See StringExp::toElem for where to tweak the behaviour.

-- 
Configure bugmail: http://bugzilla.gdcproject.org/userprefs.cgi?tab=email
------- You are receiving this mail because: -------
You are watching all bug changes.
January 12, 2014
http://bugzilla.gdcproject.org/show_bug.cgi?id=91

--- Comment #2 from Iain Buclaw <ibuclaw@gdcproject.org> 2014-01-12 16:00:11 GMT ---
http://dlang.org/arrays.html

"""
Since strings, however, are not 0 terminated in D, when transferring a pointer
to a string to C, add a terminating 0:

str ~= "\0";

or use the function std.string.toStringz.
"""

-- 
Configure bugmail: http://bugzilla.gdcproject.org/userprefs.cgi?tab=email
------- You are receiving this mail because: -------
You are watching all bug changes.
January 12, 2014
http://bugzilla.gdcproject.org/show_bug.cgi?id=91

--- Comment #3 from Johannes Pfau <johannespfau@gmail.com> 2014-01-12 16:51:00 GMT ---
Yes, but string _literals_ must be zero-terminated IIRC. I can't find the relevant docs on dlang.org but see for example this site: http://dlang.org/interfaceToC.html "However, string literals in D are 0 terminated."

So doesn't this belong to the string-literal rule? "0x1.FFFFFFFFFFFFFFFEp-16382" is a string literal and should be zero terminated. If we then assign this literal to s there's no copy, so I'd expect s.ptr to point to the literals memory and that should be zero-terminated.
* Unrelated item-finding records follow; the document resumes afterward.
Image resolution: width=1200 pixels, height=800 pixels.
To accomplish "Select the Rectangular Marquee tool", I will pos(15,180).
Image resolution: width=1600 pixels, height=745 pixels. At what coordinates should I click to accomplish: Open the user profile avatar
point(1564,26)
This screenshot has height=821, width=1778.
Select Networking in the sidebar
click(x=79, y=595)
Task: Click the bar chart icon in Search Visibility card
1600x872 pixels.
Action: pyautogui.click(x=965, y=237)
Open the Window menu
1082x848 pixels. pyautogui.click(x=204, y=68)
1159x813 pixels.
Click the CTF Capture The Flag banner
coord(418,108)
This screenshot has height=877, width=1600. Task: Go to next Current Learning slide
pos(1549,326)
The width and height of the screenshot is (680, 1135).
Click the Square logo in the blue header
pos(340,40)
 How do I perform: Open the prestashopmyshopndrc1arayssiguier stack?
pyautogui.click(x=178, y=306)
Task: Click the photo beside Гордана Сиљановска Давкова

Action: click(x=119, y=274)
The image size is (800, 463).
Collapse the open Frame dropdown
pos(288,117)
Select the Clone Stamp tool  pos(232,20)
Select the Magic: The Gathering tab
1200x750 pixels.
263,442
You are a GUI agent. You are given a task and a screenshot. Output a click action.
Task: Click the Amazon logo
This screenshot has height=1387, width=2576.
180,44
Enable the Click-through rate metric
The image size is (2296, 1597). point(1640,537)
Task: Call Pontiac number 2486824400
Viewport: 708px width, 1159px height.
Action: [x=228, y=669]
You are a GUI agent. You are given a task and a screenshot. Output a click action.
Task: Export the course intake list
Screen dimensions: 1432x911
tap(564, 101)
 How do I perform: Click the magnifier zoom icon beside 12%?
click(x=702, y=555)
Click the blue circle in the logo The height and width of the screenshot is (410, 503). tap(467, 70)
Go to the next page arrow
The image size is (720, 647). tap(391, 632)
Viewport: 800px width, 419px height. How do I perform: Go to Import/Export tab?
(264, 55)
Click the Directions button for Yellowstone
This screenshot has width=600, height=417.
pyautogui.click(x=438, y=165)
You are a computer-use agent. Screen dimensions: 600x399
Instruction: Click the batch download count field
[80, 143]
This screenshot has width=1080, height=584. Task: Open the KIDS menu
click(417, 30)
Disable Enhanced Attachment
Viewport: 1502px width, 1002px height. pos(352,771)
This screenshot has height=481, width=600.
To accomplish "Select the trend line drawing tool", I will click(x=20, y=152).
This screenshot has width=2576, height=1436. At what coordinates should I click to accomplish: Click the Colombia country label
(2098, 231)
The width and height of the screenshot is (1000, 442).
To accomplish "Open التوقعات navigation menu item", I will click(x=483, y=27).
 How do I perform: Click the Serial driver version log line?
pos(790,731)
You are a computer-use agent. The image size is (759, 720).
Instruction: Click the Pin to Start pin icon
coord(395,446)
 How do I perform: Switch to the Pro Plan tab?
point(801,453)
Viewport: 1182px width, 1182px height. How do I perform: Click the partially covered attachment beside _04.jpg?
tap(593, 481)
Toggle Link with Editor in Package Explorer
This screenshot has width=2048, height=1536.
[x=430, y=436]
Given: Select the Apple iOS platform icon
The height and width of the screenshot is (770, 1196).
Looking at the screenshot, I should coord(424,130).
Is there an error in this reasoning?

-- 
Configure bugmail: http://bugzilla.gdcproject.org/userprefs.cgi?tab=email
------- You are receiving this mail because: -------
You are watching all bug changes.
January 12, 2014
http://bugzilla.gdcproject.org/show_bug.cgi?id=91

--- Comment #4 from Iain Buclaw <ibuclaw@gdcproject.org> 2014-01-12 17:03:57 GMT ---
(In reply to comment #3)
> Yes, but string _literals_ must be zero-terminated IIRC. I can't find the relevant docs on dlang.org but see for example this site: http://dlang.org/interfaceToC.html "However, string literals in D are 0 terminated."
> 

Yes, string literals are 0 terminated when interfacing to C char* types. :)

eg:

int printf(in char *, ...);
printf("Foo");


In StringExp::toElem, "Foo" is a Tpointer type, which is constructed as a zero-terminated string.

-- 
Configure bugmail: http://bugzilla.gdcproject.org/userprefs.cgi?tab=email
------- You are receiving this mail because: -------
You are watching all bug changes.
January 12, 2014
http://bugzilla.gdcproject.org/show_bug.cgi?id=91

Johannes Pfau <johannespfau@gmail.com> changed:

           What    |Removed                     |Added
----------------------------------------------------------------------------
             Status|NEW                         |RESOLVED
         Resolution|                            |INVALID

--- Comment #5 from Johannes Pfau <johannespfau@gmail.com> 2014-01-12 18:23:06 GMT ---
OK, now I get it. Sorry for the noise ;-)

-- 
Configure bugmail: http://bugzilla.gdcproject.org/userprefs.cgi?tab=email
------- You are receiving this mail because: -------
You are watching all bug changes.
October 26, 2014
http://bugzilla.gdcproject.org/show_bug.cgi?id=91

Peter Remmers <p.remmers@arcor.de> changed:

           What    |Removed                     |Added
----------------------------------------------------------------------------
                 CC|                            |p.remmers@arcor.de

--- Comment #6 from Peter Remmers <p.remmers@arcor.de> ---
I must add that I also just stumbled upon this. I was about to file another bug but then found this.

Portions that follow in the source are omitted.